Art in America on Philip Smith at Primary.
ASTRAL PLANES: PHILIP SMITH AT PRIMARY
By Gean Moreno
Philip Smith has always seemed the oddball of the “Pictures” generation. In theory, he worked with all the right ingredients: a generic sign system of illustrations resembling those of instruction manuals, a way of painting that ironically highlights mark-making and the medium itself, and compositions that mimic diagrams, charts, and other pedagogical tools. And yet, the results always turned out a little too quirky. No matter what he tried—building up surfaces until the pigment felt like silly-putty and then gouging out generic forms, or scratching schematic imagery onto monochrome fields—every gesture toward depersonalization further accentuated an edge of weirdness. He’s like a folksy Matt Mullican, but harder to pin down.
The quirkiness, we finally came to learn, has a specific source. Smith published a memoir in 2008, Walking Through Walls, that tracks his father’s 1960s mutation from a successful interior designer to a psychic healer, astral traveler, ashram visitor, exorcist, and macrobiotic pioneer. Characters in direct contact with the realms of the dead and the extraterrestrial fill the book. As his father masters his powers, young Philip, too, becomes aware of his own, often waking up in the middle of the night hovering above his bed.
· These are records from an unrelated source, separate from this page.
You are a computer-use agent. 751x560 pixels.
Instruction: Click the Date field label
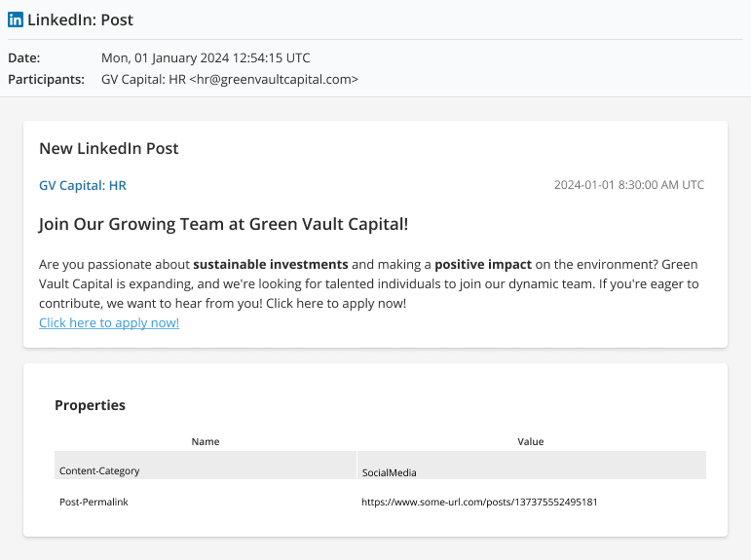click(x=24, y=57)
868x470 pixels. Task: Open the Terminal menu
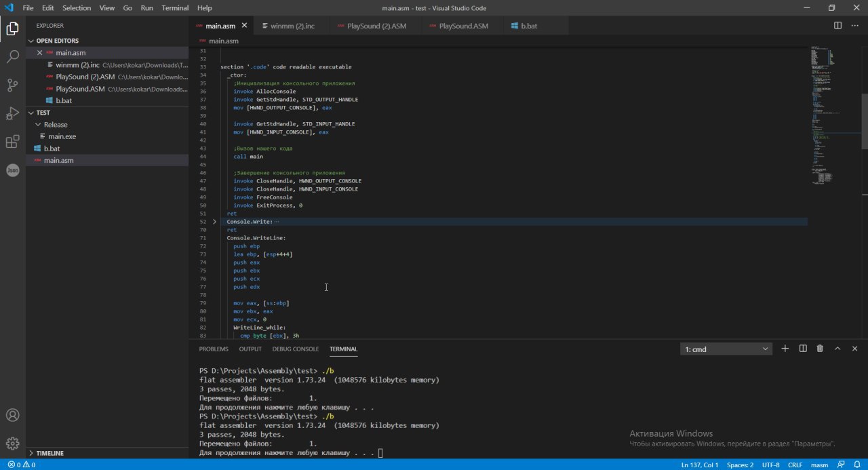tap(175, 8)
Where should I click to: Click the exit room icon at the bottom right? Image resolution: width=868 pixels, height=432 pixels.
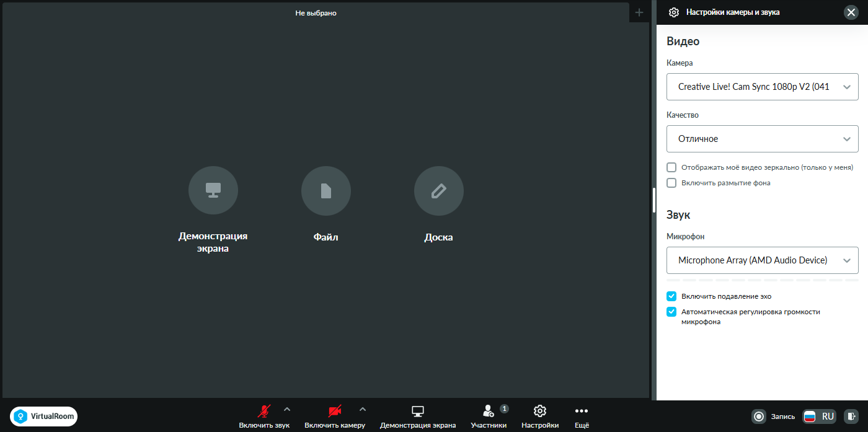click(852, 417)
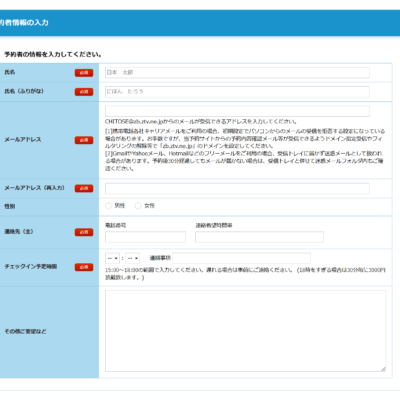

In the past couple of years, Smith has opened up his work to these astral and spiritual forces, which freed him from the need to clearly outline and organize his symbols. In his latest exhibition, at Primary in Miami, it’s clear that Smith is still working with a limited set of signs, even if it is increasingly beholden to that of occultist traditions. Untitled (Night Sky No. 2), 2022, features various outlines—spoked and swirly wheels, marked hands, medicinal plants, cellular models, and what could be divination and numerological charts—all held together by the double helix of a DNA molecule that snakes throughout the nearly eight-foot painting. Smith draws these outlines with oil pastel and then vigorously smears them. The process rhymes with his other strategies, such as grattage and inscription, but activates the paintings in a different way. The lines, embracing a vital irregularity, come alive, and the forms start to blend. Colors, spread in a range of densities, become complex structures of varying values. In Untitled (Night Sky No. 2), the blue Smith employs alludes, at once, to cyanotypes, architectural plans, and Delft pottery, while in the equally large and vibrant Untitled (Night Sky No. 1), the black background and smeared white outlines take us back to the constellated firmament suggested in its title. The ground in these new paintings, too, now picking up pigment that comes off the outlines, carries the prickly, all-over energy of static electricity.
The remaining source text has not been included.